Reflection #2: Passion
On July 1, 2021, I will begin my tenure as the Middle School Head at the Browning School. During our call, I asked Rik to share reflections and advice for me as this will be my first division head role and I am aware of the dynamics of being Black, male, and a millennial, specifically in the independent school market of New York City boy’s schools. Rik offered several frames of thought that inform much of my passion for boy’s education and being an educator writ large. For the sake of clarity, Rik’s offerings were: “Be you, they need you, your example, more than your word, have fun , find the wind in your sails and anchors, listen to people’s stories, get to know every boy as best as possible, and tool belt and compass.” Each of these guideposts impacted me, but what sat with me most was to “be you, they need you.” As a Black man, I have been trained through most of my professional experience to show up as something palatable for dominant culture. Whether that was being educated at the ‘right schools’ or even intonating my voice in the ‘right’ way to seem more acceptable to white folks, I have learned that much of my existence has been for the pleasure of others and not for the passions I hold. This phone call, while short, called me back to consider my why. I am not here to be an artificial creation of myself, I am here to be Ronald Taylor, the grandchild of refugees from the American South, the product of Hempstead, New York, and most importantly the person who is fully able to love and educate children because of my inherent gifts and commitments, not my performances. That passion is what calls me to lead in schools to bring the same out of the students and adults I get the pleasure of interfacing with on a daily basis.
Reflection #3: Vocation
The final take away that I gleaned from my conversation with Rik was centered around an understanding of vocation or, calling.
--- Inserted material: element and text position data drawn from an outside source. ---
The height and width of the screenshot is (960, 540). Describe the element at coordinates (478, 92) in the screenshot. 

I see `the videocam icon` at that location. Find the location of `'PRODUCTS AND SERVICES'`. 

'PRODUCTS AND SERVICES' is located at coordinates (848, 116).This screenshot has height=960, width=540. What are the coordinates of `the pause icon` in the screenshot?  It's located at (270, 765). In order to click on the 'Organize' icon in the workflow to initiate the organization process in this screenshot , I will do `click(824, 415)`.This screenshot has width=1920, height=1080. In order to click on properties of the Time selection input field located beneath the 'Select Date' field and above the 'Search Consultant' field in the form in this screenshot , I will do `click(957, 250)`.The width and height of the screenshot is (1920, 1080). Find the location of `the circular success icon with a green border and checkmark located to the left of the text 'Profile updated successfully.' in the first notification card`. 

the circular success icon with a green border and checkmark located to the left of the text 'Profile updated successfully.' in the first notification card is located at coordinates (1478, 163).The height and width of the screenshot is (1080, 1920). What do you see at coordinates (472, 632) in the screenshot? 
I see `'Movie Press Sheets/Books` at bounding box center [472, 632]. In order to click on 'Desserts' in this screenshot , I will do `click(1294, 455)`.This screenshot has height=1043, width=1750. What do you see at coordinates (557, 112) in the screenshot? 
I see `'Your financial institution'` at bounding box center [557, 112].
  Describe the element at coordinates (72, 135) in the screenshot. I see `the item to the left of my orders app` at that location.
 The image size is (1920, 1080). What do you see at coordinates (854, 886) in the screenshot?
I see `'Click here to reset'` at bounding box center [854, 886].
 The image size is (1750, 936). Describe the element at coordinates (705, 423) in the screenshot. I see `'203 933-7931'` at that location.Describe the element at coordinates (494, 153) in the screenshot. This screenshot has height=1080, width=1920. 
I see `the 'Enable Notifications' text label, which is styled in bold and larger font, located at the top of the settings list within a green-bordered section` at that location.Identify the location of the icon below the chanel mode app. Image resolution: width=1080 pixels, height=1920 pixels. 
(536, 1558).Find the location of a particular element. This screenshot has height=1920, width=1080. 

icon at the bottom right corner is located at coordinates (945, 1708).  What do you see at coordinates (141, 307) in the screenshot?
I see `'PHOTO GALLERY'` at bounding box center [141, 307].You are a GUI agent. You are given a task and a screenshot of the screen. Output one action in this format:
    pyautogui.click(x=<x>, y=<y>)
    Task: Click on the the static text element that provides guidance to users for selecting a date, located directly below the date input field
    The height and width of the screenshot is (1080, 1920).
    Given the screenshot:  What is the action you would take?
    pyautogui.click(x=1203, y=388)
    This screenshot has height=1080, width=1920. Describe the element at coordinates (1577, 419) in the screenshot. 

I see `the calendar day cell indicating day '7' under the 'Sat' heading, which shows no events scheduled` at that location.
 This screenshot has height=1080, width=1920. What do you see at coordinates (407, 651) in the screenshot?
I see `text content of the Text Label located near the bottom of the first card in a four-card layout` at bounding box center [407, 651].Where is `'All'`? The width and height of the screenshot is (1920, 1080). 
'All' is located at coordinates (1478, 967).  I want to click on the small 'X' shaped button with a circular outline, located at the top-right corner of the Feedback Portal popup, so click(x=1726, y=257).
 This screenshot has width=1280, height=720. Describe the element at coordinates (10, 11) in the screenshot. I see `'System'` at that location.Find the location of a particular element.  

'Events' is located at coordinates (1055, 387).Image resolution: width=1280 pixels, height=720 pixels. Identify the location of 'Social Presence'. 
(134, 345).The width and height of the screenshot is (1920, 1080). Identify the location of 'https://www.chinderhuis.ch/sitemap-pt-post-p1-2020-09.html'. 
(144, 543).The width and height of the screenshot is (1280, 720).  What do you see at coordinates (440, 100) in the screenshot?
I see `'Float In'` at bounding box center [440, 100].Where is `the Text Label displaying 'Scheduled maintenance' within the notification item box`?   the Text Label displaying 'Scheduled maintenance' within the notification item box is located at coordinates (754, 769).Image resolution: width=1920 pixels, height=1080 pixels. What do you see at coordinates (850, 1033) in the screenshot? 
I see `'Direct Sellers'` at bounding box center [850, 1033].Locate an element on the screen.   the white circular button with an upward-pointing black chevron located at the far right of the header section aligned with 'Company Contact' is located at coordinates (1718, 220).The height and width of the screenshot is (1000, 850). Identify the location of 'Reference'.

While Rik leads at a school affiliated with the order of the Sacred Heart, that has a specific mission and alignment, we spent considerable time thinking about the elements of what draws us to educate, in this moment of time. I found that Rik’s calling was rooted in experiences with teachers, coaches and other caregivers who gave him the capacity to believe in greater. I, too, shared that throughline. I know that my calling to be an educator and more specifically an educator of young men and boys in my next chapter comes from the lineage of educators that paved the way for me such as my grandfather Raymond Wallace Terry, Sr., Dr. Timothy K. Eatman, and countless others. That lineage of vocation has called me to remember that my purpose is to educate with intention and an awareness that I in fact come from a story and line of amazing people who thought bigger and better was possible - because it is.